Abstract 2: Aorta Intima-Resident Macrophages Contribute to Atherosclerotic Lesion Initiation

Abstract

Atherosclerosis is an underlying cause of cardiovascular disease and a leading cause of mortality worldwide. Macrophage accumulation in atherosclerotic plaque, their uptake of cholesterol, and subsequent local death drive disease progression. Lipid-laden plaque macrophages are thought to be exclusively derived from blood monocyte progenitors that are recruited following endothelial damage induced by cholesterol exposure.

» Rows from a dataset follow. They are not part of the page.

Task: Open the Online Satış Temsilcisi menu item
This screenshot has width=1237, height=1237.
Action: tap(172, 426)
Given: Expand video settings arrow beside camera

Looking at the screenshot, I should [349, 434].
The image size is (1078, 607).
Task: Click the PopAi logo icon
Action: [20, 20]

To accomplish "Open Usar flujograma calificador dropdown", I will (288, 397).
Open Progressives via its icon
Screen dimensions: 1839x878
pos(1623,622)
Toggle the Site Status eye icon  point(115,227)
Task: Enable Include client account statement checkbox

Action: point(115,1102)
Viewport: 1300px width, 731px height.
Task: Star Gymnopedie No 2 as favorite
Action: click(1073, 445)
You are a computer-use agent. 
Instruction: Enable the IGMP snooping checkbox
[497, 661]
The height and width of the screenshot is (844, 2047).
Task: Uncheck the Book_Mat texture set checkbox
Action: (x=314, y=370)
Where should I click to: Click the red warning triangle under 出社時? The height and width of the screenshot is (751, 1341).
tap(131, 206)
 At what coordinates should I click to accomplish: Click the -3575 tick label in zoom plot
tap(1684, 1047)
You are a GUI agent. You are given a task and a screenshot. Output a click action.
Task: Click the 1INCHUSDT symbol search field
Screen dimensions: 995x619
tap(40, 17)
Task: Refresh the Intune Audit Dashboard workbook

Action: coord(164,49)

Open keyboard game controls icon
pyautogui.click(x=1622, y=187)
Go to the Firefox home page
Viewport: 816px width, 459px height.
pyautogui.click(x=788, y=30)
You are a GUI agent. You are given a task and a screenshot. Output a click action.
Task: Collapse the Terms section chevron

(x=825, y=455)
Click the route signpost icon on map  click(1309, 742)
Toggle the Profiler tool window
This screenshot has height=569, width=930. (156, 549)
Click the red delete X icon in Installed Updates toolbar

In our current study, we focused on characterization of resident vascular macrophages that reside in the aortic intima in plaque-prone areas, previously identified as ‘vascular dendritic cells’. Using en face whole-mount confocal microscopy of aortas, we confirm a uniform resident CD64 + CD11c + CX3CR1 + MHCII + macrophage population, which is present in C57/BL6 mice resistant to atherosclerosis. Importantly, they do not express dendritic cell restricted genes zBTB46 or L-myc. We find aortic macrophages require M-CSF and Flt3 signaling for survival, but are independent of CCR2, CCR7, and GM-CSF receptor signaling, making them a distinct myeloid population. Lineage-tracing and parabiosis approaches suggest these cells derive from definitive hematopoiesis and are then self-maintained independent of blood-progenitors. Using these characterization data, we developed a labeling strategy to identify resident from recruited macrophages during kinetic studies of lesion progression. We find that resident aortic macrophages are the first cells to take up lipid following high fat diet exposure and expand within the arterial wall to form the initial lesion bed. In the absence of resident macrophages early lipid deposition in the aortic arch is ablated. Finally, utilizing an intravital carotid artery imaging approach, we identify resident aortic macrophages to be potential mediators of monocyte recruitment through direct interactions with rolling monocytes on the endothelial surface under diseased and steady-states. Overall, these results shift our understanding of the cellular mechanisms responsible for plaque construction and maintenance.